• [Extrait du document]:
_ _ _ _
En 2016, aux Jeux olympiques de Rio, vous abandonnez au 30ème kilomètre en raison d’une blessure au tendon d’achille. Est-ce que vos difficultés aux Jeux olympiques constituent une déception dans votre carrière ?

Oui, mes performances aux Jeux olympiques sont mes grandes déceptions. J’ai connu un abandon en 2016, un forfait en 2012 et une 20ème place en 2008, je n’ai donc pas réussi les Jeux olympiques.

Si j’ai eu la chance de me qualifier pour trois olympiades, cela ne reste pas les meilleurs souvenirs athlétiques que je conserve. En revanche, en ce qui concerne les souvenirs globaux des Jeux olympiques, c’est-à-dire l’expérience olympique, j’en retiens de bons souvenirs.

Le système de corruption ayant permis de couvrir le dopage en Russie a récemment été reconnu. Quel est votre sentiment et que ressent-on lorsque ses adversaires réalisent des performances anormales ?

Je suis dans une discipline malheureusement très touchée par le dopage. Il y a eu du dopage individuel, mais le plus terrible c’est le dopage collectif et les cas de dopage passés sous silence avec le système de corruption mis en place. C’est terrible d’apprendre une telle injustice, ce qui m’a mise en colère c’est que les instances qui sont censées protéger les athlètes dissimulaient finalement des contrôles positifs.

Lorsque l’on prend le départ d’un marathon actuellement, je dirais que tout le monde soupçonne tout le monde. Dans ce cas, il faut se concentrer sur sa propre performance. Pour ma part, mon objectif en faisant du marathon était de découvrir jusqu’où je pouvais aller dans la performance, dans le dépassement, dans l’épanouissement.

J’ai appris plein de choses sur moi grâce à mon sport donc je retiens plutôt mes performances personnelles.

Mais bien évidemment, on espère que les athlètes qui trichent seront sanctionnés.

Sur la ligne de départ, on sait toujours que certains sont en train de tricher, on le sent au regard de leur performance, mais également par la manière de réaliser cette performance ainsi que la récupération. Cependant, on ne peut que soupçonner tant qu’il n’y a pas eu de contrôle positif.

Vous disiez récemment dans une interview que vous aimiez les émotions procurées par la course à pied. Pensez-vous que performance et émotion sont liées ?

Il faut savoir ce que l’on recherche dans la performance. Moi j’aimais savoir jusqu’où je pouvais aller.
_ _ _ _
• [Données fournies]:
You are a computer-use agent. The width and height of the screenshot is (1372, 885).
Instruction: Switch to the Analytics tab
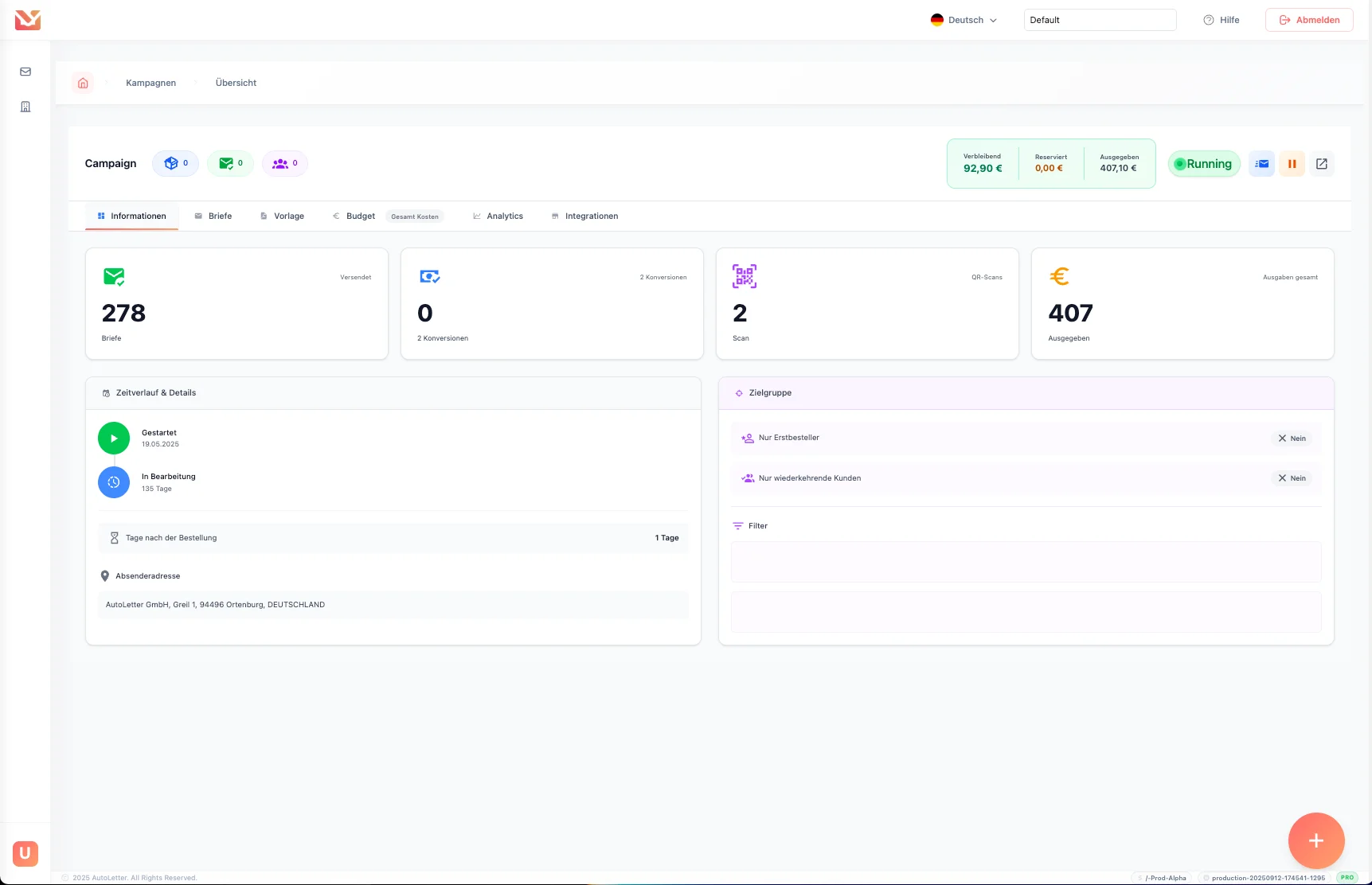[x=498, y=216]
_ _ _ _
Selon l'extrait du document, quel classement a été obtenu aux Jeux olympiques de 2008 ?

Une 20ème place.